Depreciation is the process of allocating the depreciable cost of fixed assets over their estimated useful lives in a systematic and rational manner. It matches the depreciable cost of the asset with revenues generated from its use. Depreciation recognizes the asset’s declining service due to wear and tear, deterioration, and decay in addition to functional factors such as obsolescence and inadequacy.

Various methods are used to determine the expense or manufacturing overhead during the period. A critical question is: what method of cost apportionment is best for this asset? Based on that assessment, the accountant determines the best method.

The salvage value considers an estimate of the amount at the time the asset is sold or removed from service. It is the amount to which the asset must be written down or depreciated during its useful life. For example, an asset’s original cost is $100,000 and a salvage value of $10,000 has a depreciation base of $90,000.

Methods of depreciation are also called methods of cost apportionment. The following methods are used for depreciation purposes:

1) Activity method (units of use or production
2) Straight-line method
3) Decreasing-charge methods (accelerated):

a) Sum-of-the-years’-digits
b) Declining-balance method.

4) Special depreciation methods:
a) Group and composite methods
b) Hybrid or combination methods.


Straight-Line Depreciation (SL)

The straight-line depreciation method charges a fixed amount of depreciable cost to each period.
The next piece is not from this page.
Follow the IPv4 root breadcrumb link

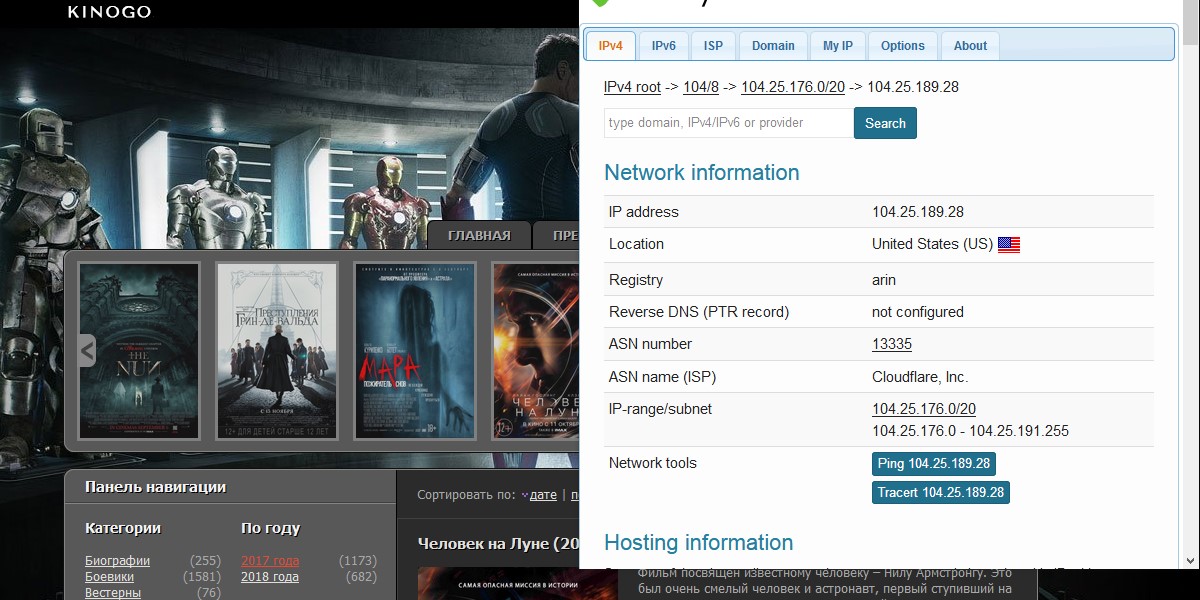coord(632,87)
The amount is calculated by dividing the result of the asset historical cost minus salvage value by its estimated useful life. Assets are recoded at their acquisition cost, the cash price of its equivalent.

For example, equipment purchased for $250,000 with a 5-year estimated useful life and $10,000 salvage value, the yearly depreciation expense is $48,000.
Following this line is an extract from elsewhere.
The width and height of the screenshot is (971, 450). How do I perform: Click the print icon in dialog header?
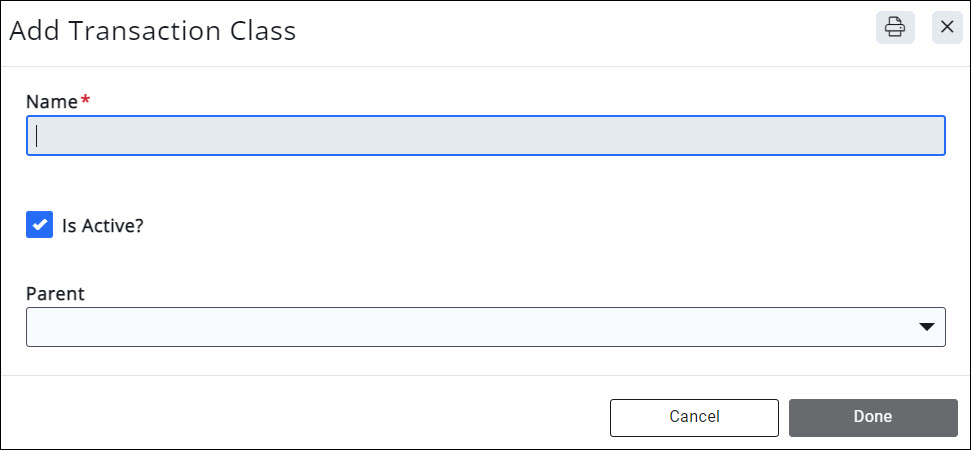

[($250,000 - $10,000)]/5 years = $48,000/year]

SYD ( Sum-of-the-Years’-Digits) Depreciation
A decreasing fraction is applied each year to the depreciable base (cost minus salvage value). The fraction is established by adding the number of years of estimated useful life at the beginning of the asset’s life. For a 5-year estimated useful life, the denonimator would be: (5+4+3+2+1=15). The numerator is the remaining number of years as of the beginning of the tax year, as follows:

Year 1 Remaining life in years 5 Depreciation Fraction: 5/15
Year 2 Remaining life in years 4 Depreciation Fraction: 4/15
Year 3 Remaining life in years 3 Depreciation Fraction: 3/15
Year 4 Remaining life in years 2 Depreciation Fraction: 2/15
Year 5 Remaining life in years 1 Depreciation Fraction: 1/15

If a depreciation base is $450,000, the depreciation expense for the year 1 would be:
$450,000 x 5/15 = $150,000 and so on.

Declining Balance Method

This method utilizes a depreciation rate expressed as a percentage that is some multiple of the Straight-Line method. For example, a Double-Declining –Balance (DDB) utilizes a rate of depreciation twice the Straight-Line rate is applied to the book value. This method does not take into consideration the salvage value. The constant declining balance rate is applied to a successively lower book value, which results in lower depreciation charges each year. The process continues until the book value of the asset is reduced to its estimated salvage value, at which time depreciation is discontinued.